С квартирой на Notre Dame des Champes связано у меня еще несколько воспоминаний, центром которых является весьма замечательная фигура парижского света: граф Робер де Монтескью, тогда еще не перестававший считать себя первенствующим образцом всевозможных элегантностей. Я сейчас не помню, когда я с ним впервые встретился, но, во всяком случае, к моменту нашей русской выставки, осенью 1906 года, он уже часто бывал у нас и я у него. Между прочим, он сразу как-то увлекся искусством К. Сомова и даже приобрел одну его статуэтку (даму с маской). Нередко Монтескью заезжал за мной на своем великолепном лимузине с шофером и возил по выставкам, по музеям и окрестностям.

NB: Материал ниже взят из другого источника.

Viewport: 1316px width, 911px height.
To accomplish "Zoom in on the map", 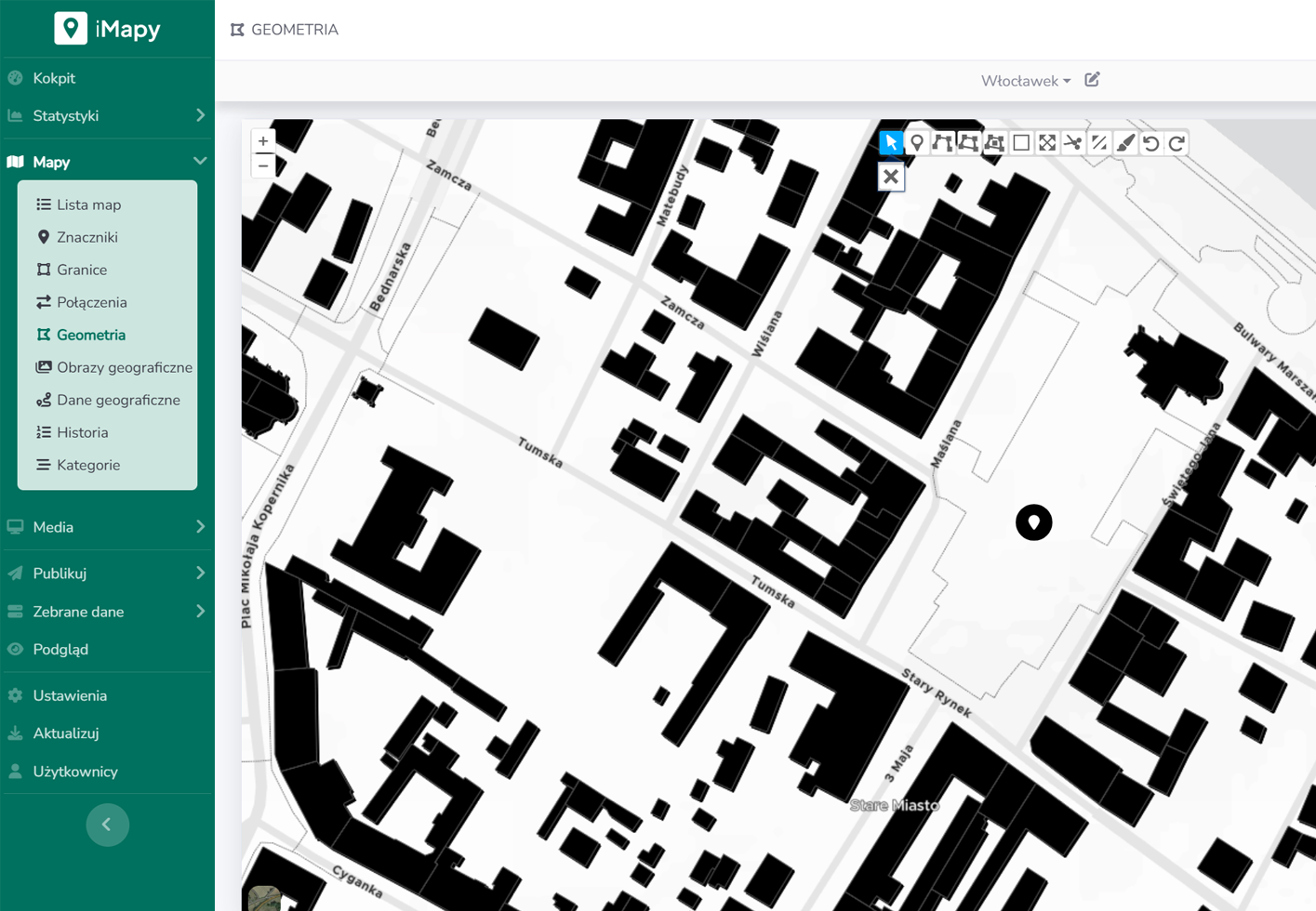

В Робере была смесь утонченной воспитанности, громадного апломба, выработанного многими годами «царствования», с чем-то удивительно нелепым, неловким, а подчас и бестактным. Возможно, что под всей этой личиной красавца-денди скрывалось нечто несравненно менее упорное, нечто требовавшее вечного взвинчивания, нечто сопряженное с внезапным упадком сил и с чрезвычайной энервацией. Взятая им на себя роль (еще с самых 80-х годов) какого-то законодателя и арбитра подлинной элегантности была не из легких и требовала постоянного над собой контроля, какого-то постоянного «затягивания корсета». Кстати сказать, я не помню, чтоб Монтескью когда-нибудь смеялся. Что именно его притягивало к моей особе, я не вполне понимал; ведь во мне, во всяком случае, не было и доли светской позы, да и в моем искусстве не было и тени какого-либо прециозного прельщения. Все же вся его манера быть со мной показывала его желание меня завоевать и со мной сблизиться. Это трогало, и в то же время мне было как-то неловко. Говорило во мне, как это ни странно, и чувство какой-то жалости; я чувствовал, что он устал от той роли, которую играл уже столько лет, что ему хотелось бы большей естественности, чего-то более простого, чуждого всяческого ломания. Но застарелые привычки брали верх, и он продолжал быть тем же кокетом, себе и другим в порядочную тягость.
Несколько раз я завтракал, пил чай или обедал у Монтескью в «Павильоне Муз». Обыкновенно третьим лицом за столом был или какой-либо художник, или писатель. Раза два-три то был виртуозный офортист Helleu, такой же поклонник Версаля, как и я. Однажды за завтраком оказался Пьер Лоти. Я очень увлекался последним, впрочем, не столько его малоправдоподобными романами с разными экзотическими прелестницами, сколько его удивительно красочными описаниями «пейзажного» характера. Поэтому я очень обрадовался, когда заехавший за мной Монтескью меня предупредил, с кем я у него встречусь. Но я был разочарован. Не только никаких рассказов и описаний из уст этого маленького с довольно приторным личиком господина я не услышал, но он вообще все время молчал и лишь как-то вполголоса, точно робея, соглашался с хозяином, когда тот для оживления беседы по обыкновению воспарялся и разглагольствовал — точно на сцене театра.
Дружба с Монтескью оказала немалые услуги всем нашим тогдашним затеям как в момент грандиозной выставки русского искусства в Grand Palais, так и во время первых сезонов русских спектаклей оперы и балета. Особенно Монтескью оценил мой «Павильон Армиды», о чем он высказался и в печати. Но в следующие годы я стал бывать в Париже короткими урывками, а в 1912-м и в 1913 году и вовсе не заезжал и таким образом потерял всякий с ним контакт. Последний раз я увидел его в 1914 году, в августе, на бульваре Капюсин под вечер, в полутемках (уличные фонари из-за угрозы бомбардировки были прикрыты абажурами, отчего все получило какой-то зловещий, призрачный характер); Монтескью показался мне тогда удивительно постаревшим, осунувшимся, почти жалким. Он не сразу узнал меня и не обнаружил никакой радости. Чувствовалось, что он окончательно убедился в том, что его время прошло безвозвратно, что никакой роли ему в парижском свете не играть, что он уже никак не может служить ни образцом, ни авторитетом. Едва нашлись бы слушатели для его витиеватых, когда-то блистательных вещаний.